Un coup de balaie et la moisson est inadmissible. 1331 militaires fictifs ! Comment a-t-on pu entretenir une telle mafia, qui a traversé le temps, résisté aux différents régimes qui se sont succédé au sommet de l’Etat ? Ce premier résultat de l’opération de recensement des agents de la fonction publique, lancée décembre dernier, est ahurissant. La caserne, bien qu’elle soit un lieu de réserve, a aussi une réputation de modèle de discipline où les vertus de citoyenneté, le sens du service de la patrie, sont inculqués aux ayants droits. Pourtant, le virus de la corruption a franchi toutes les barrières et met à mal les fondamentaux de la République. Les forces armées sont atteintes. Les chasseurs de fonctionnaires fictifs y ont fait une belle irruption, pour mettre à nue un crime économique savamment orchestré.
Sur une estimation de 25.759 agents, 23.352 sont enrôlés, 145 non recensés, 1331 positions inconnues, 200 et 731 agents respectivement en stage et en mission à l’étranger. Voilà le bilan établi par le cabinet militaire. Des agents inconnus de l’Etat, tapis dans les forces armées, qui perçoivent régulièrement leur salaire, leur prime, et tous les avantages dus à leur rang. Incroyable ! Sans aucun doute, c’est peut-être aussi ça le génie Béninois. En effet, il est du ressort de la Direction des services de l’intendance militaire, de produire le point des effectifs et des soldes au trésor public, de recevoir le montant correspondant et de procéder ensuite au payement des agents. C’est donc à ce niveau que la magie opère. Les agents fictifs gonflent les effectifs, et les caisses de l’Etat saignent. Ainsi, des milliards de francs sont détournés à chaque opération. Des militaires qui braquent la République. Quelle honte !
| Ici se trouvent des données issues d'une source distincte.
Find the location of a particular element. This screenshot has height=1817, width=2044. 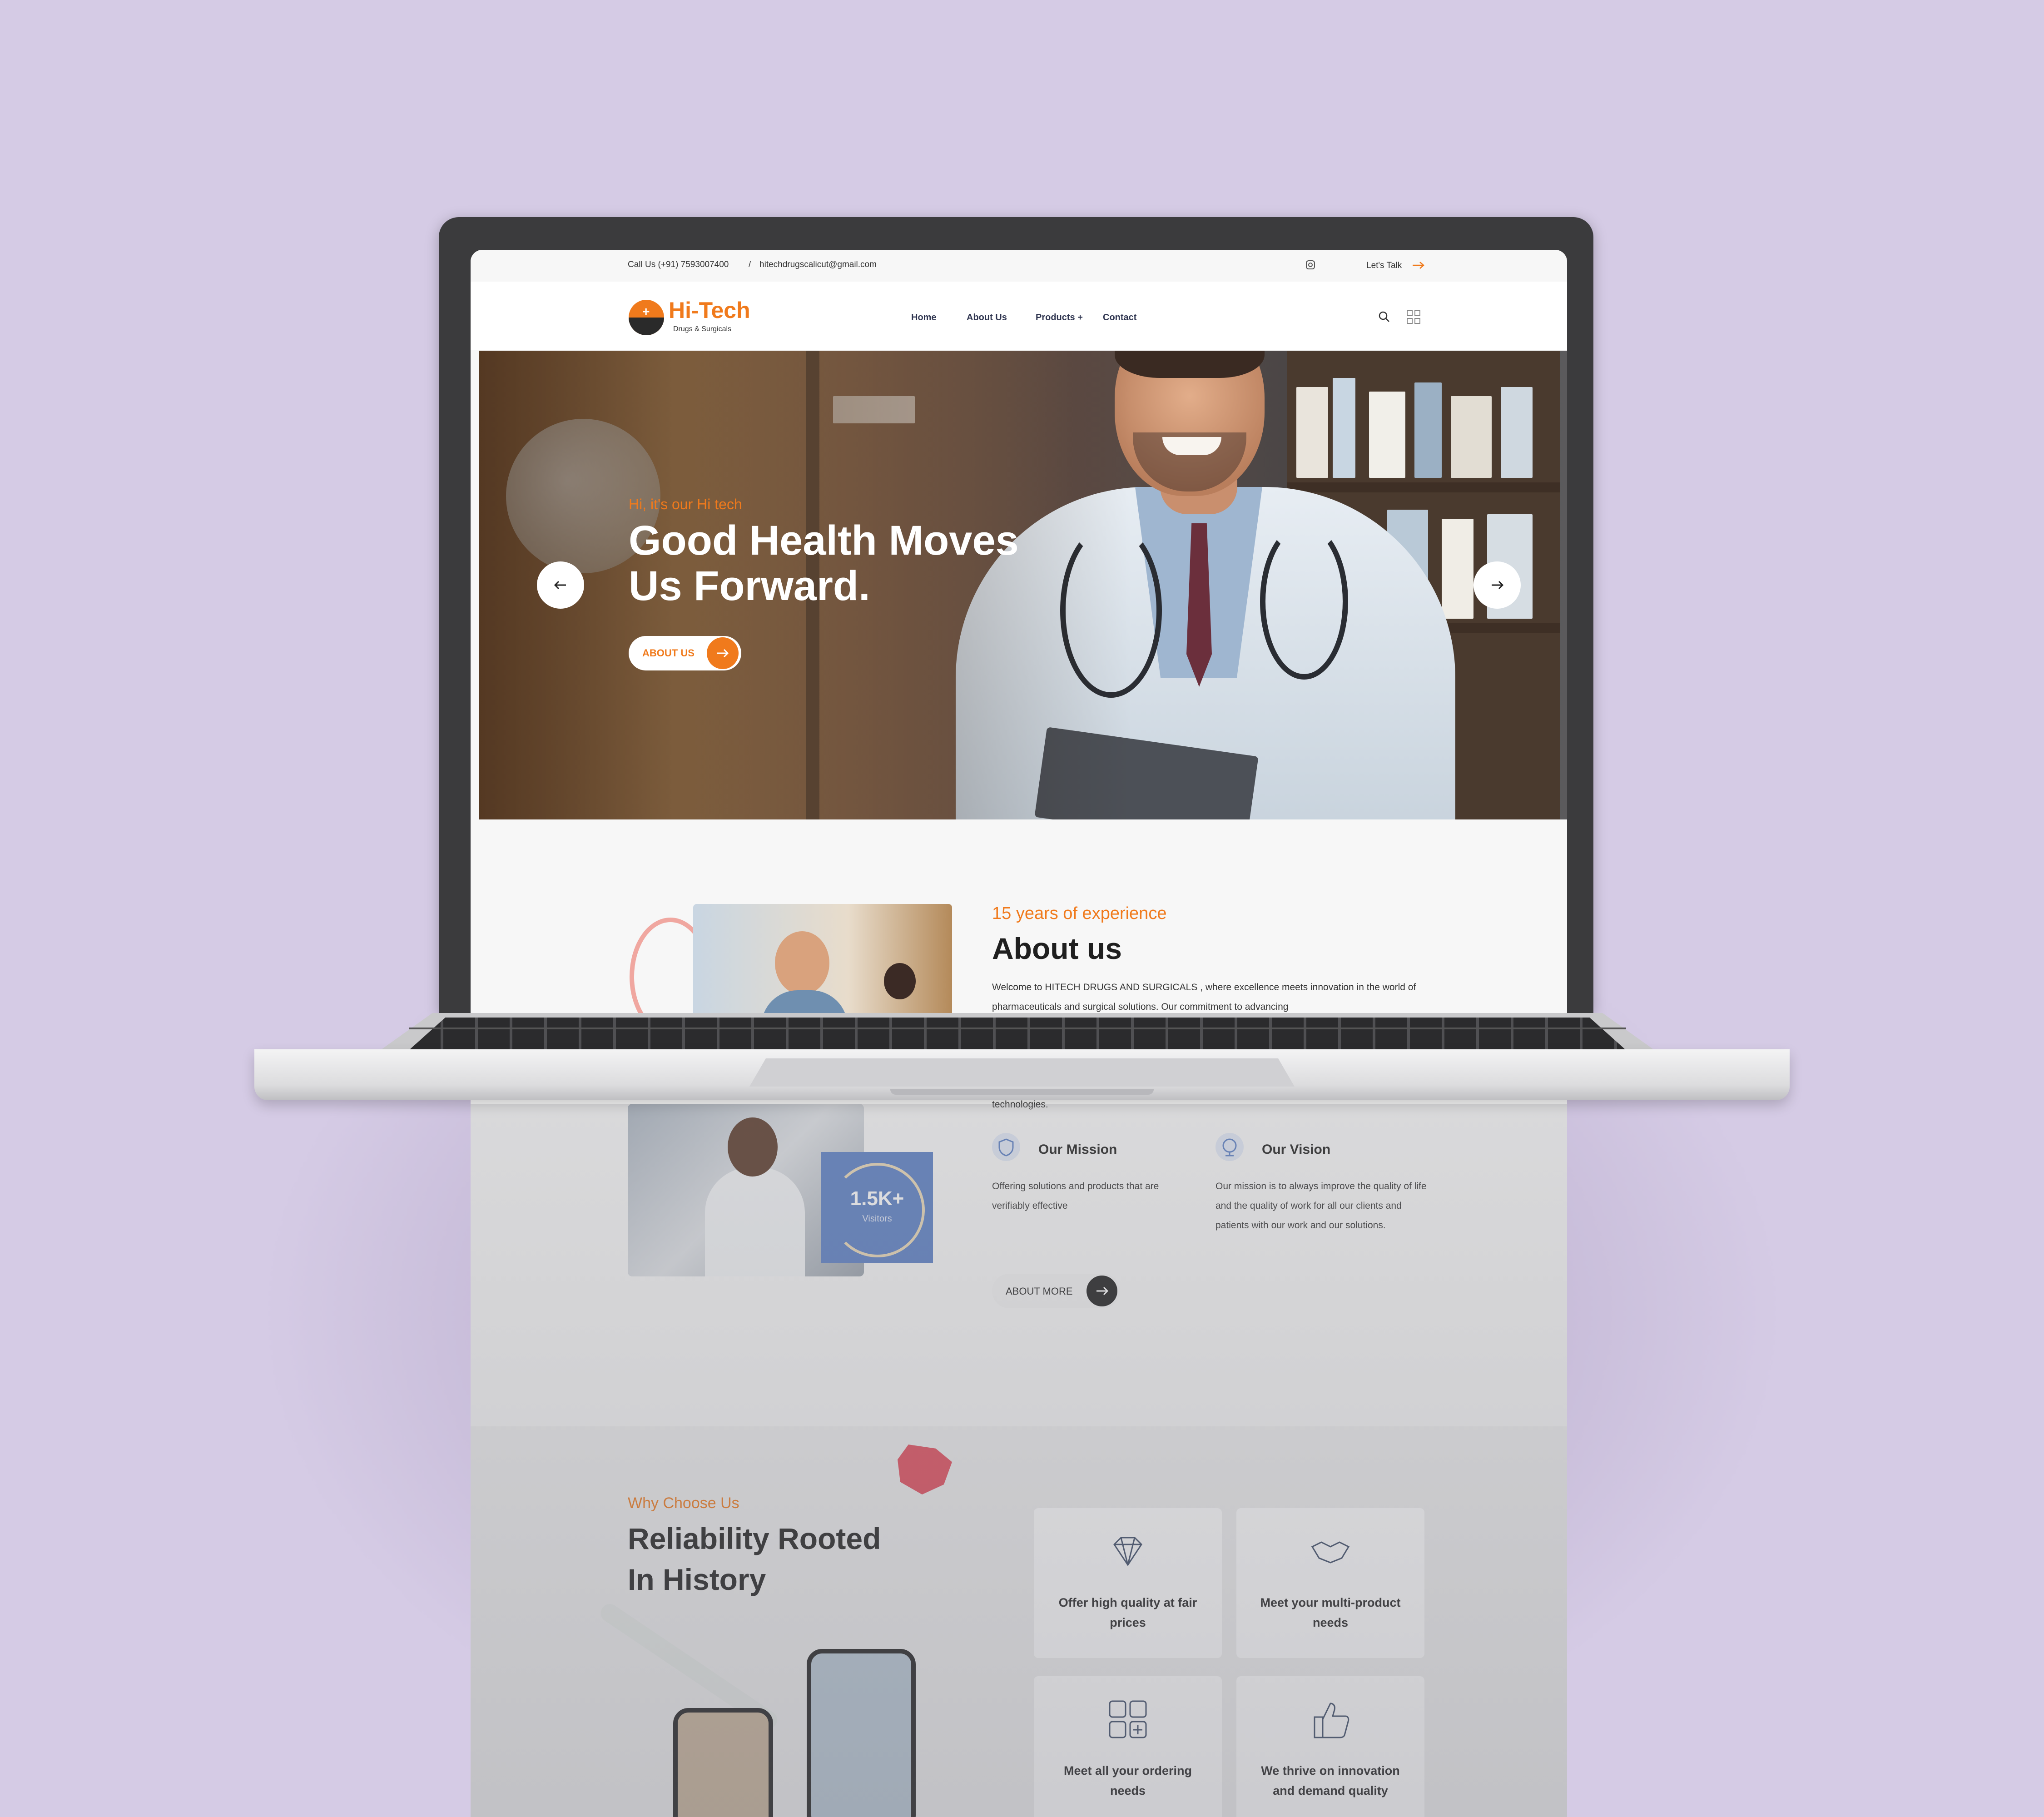

about-kicker: 15 years of experience is located at coordinates (1080, 913).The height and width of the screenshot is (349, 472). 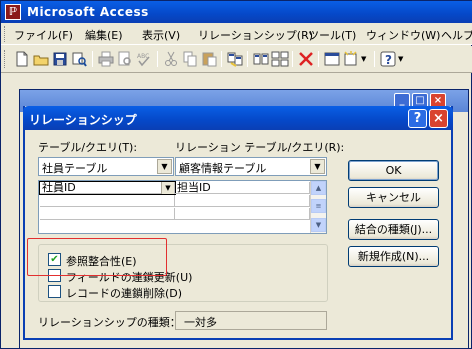 I want to click on scroll-thumb: ≡, so click(x=318, y=206).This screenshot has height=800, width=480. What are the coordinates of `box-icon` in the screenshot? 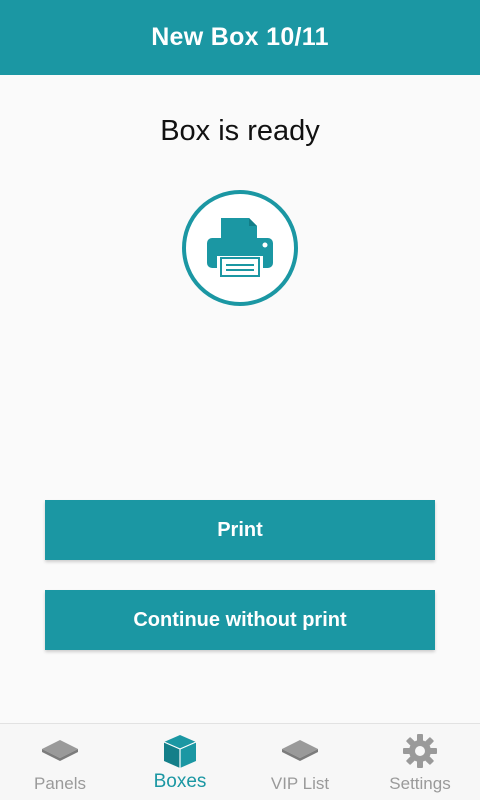 It's located at (180, 751).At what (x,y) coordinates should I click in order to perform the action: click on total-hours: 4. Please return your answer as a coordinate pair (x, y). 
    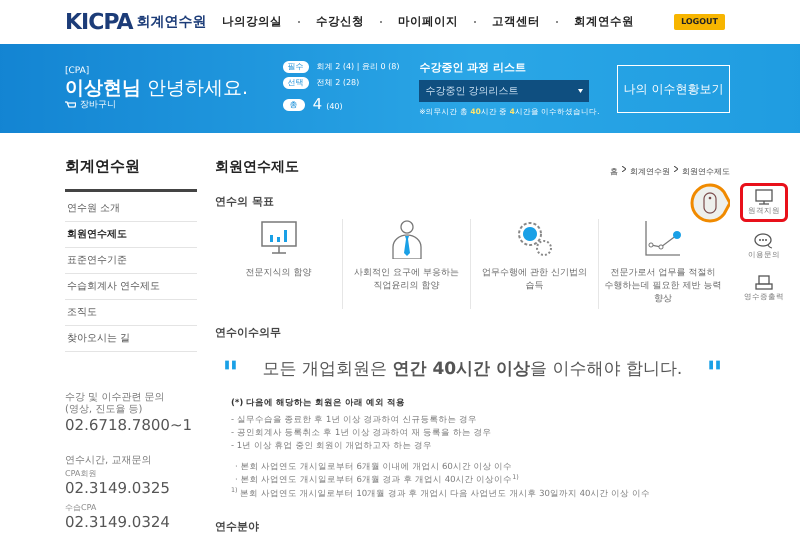
    Looking at the image, I should click on (317, 105).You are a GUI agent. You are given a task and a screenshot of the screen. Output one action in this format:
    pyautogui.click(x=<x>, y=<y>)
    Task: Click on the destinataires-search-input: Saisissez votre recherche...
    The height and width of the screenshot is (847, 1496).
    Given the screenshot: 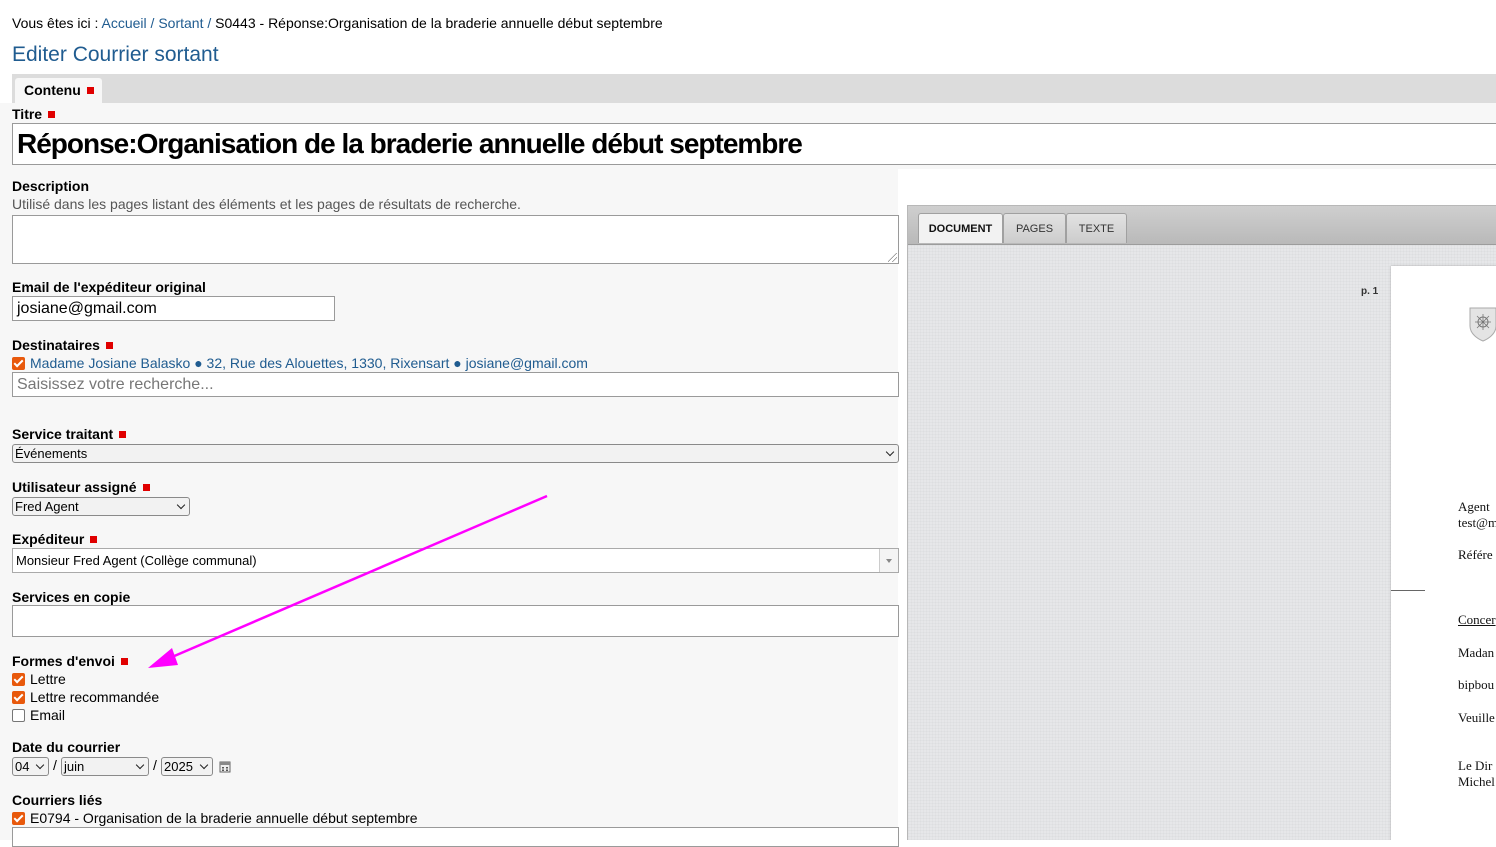 What is the action you would take?
    pyautogui.click(x=456, y=384)
    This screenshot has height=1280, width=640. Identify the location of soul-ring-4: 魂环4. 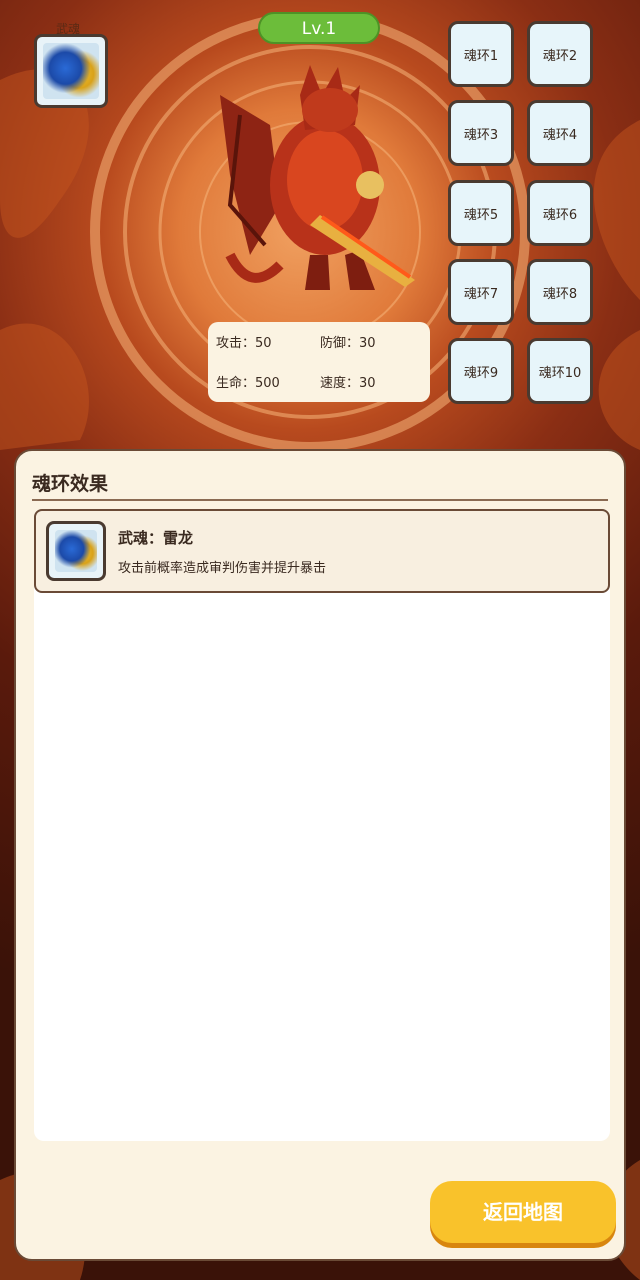
(560, 133).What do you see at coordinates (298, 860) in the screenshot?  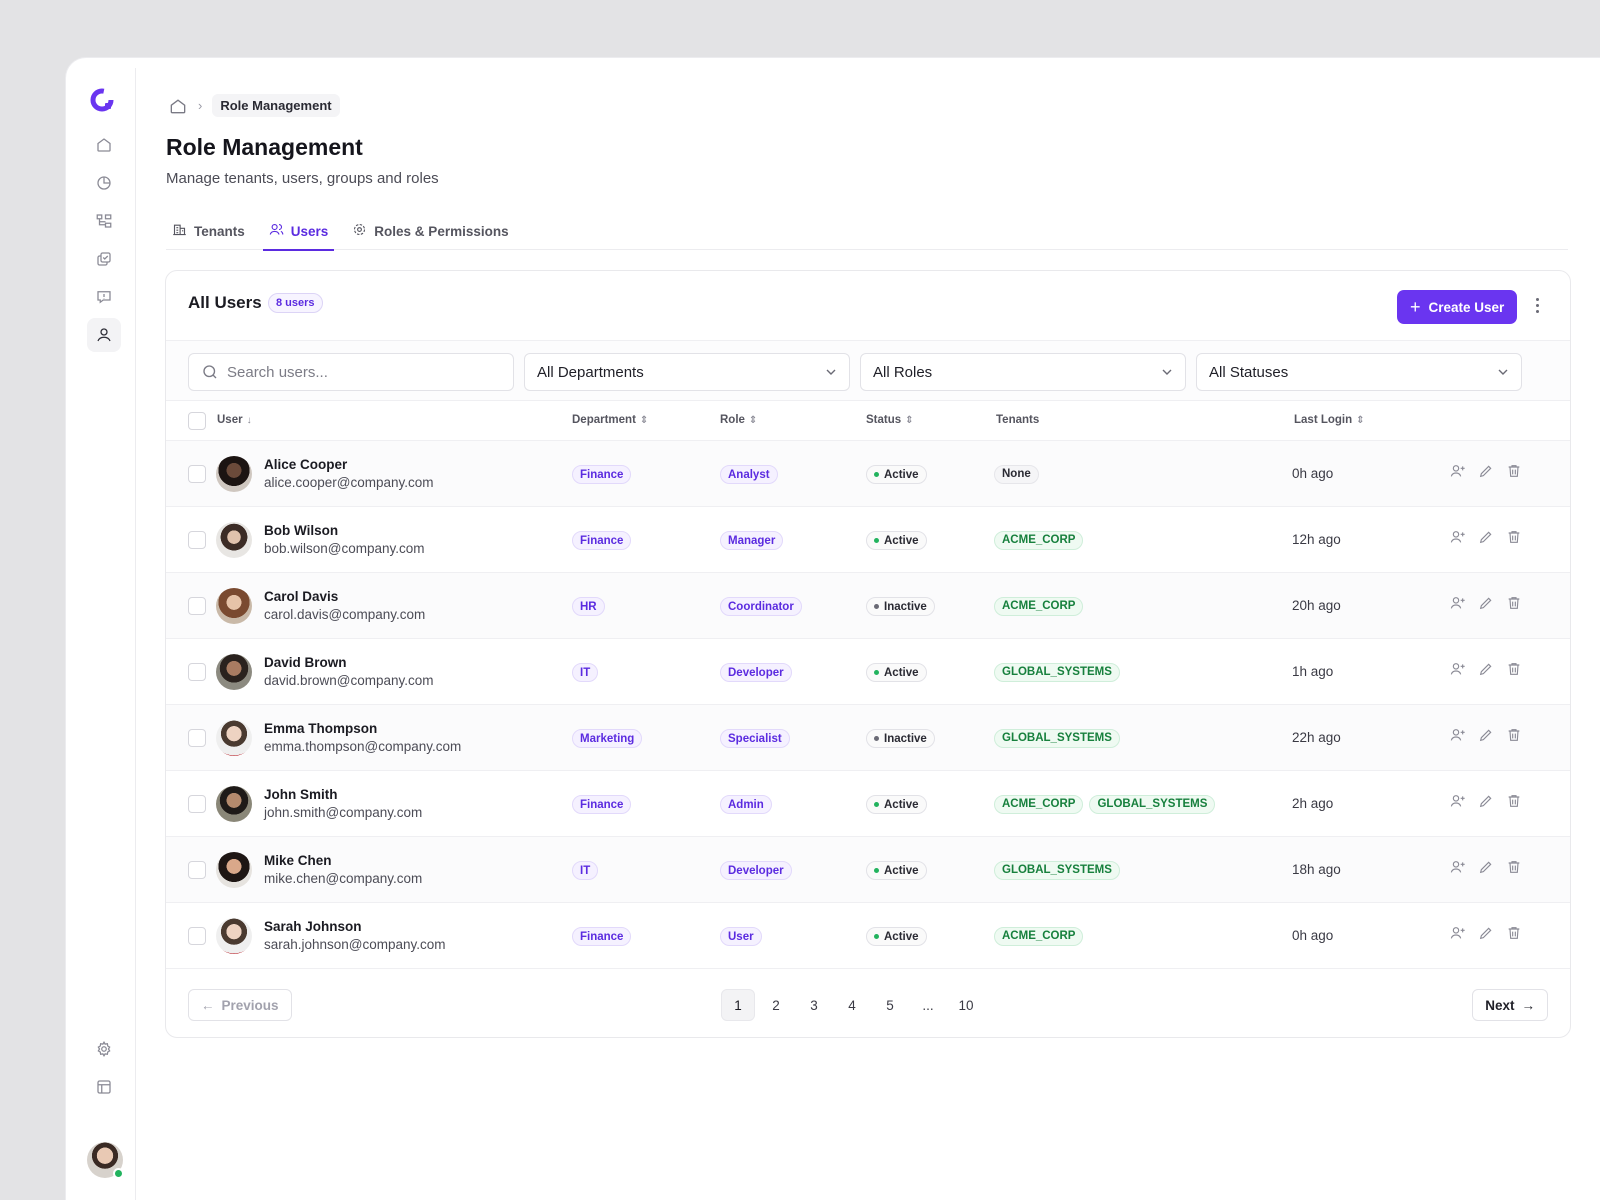 I see `user-name: Mike Chen` at bounding box center [298, 860].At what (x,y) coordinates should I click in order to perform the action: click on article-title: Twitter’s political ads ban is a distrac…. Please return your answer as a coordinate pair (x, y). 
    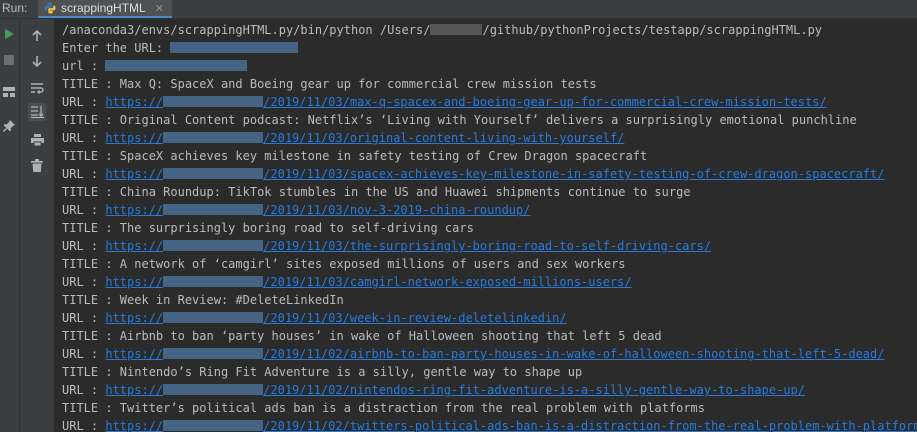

En tout cas, les responsabilités doivent être situées. Le gouvernement a le devoir d’aller plus loin. Tous les jours pour le voleur, un jour pour le propriétaire, dit l’adage populaire. Il faut auditer les fonds mis à la disposition de l’intendance militaire et faire rendre gorge aux fossoyeurs de l’économie nationale. Qu’ils soient en fonction ou déjà admis à la retraite, ils doivent répondre de leur crime, aussi bien au civil, qu’au pénal. Le ministre de la défense, Candide Azannaï a de la matière. Toutefois, après cette faille notée à l’intendance, il est peut-être temps, que l’Etat repense le mode de paiement des militaires. En dépit du fait que la caserne reste la caserne, il n’en demeure pas moins, que ces agents sont des fonctionnaires. Une chose est sûre, cette réforme sera indispensable si tant est que le gouvernement veut avoir une idée claire et précise de l’effectif des agents de la fonction publique. Vivement une nouvelle moisson de cette opération d’assainissement.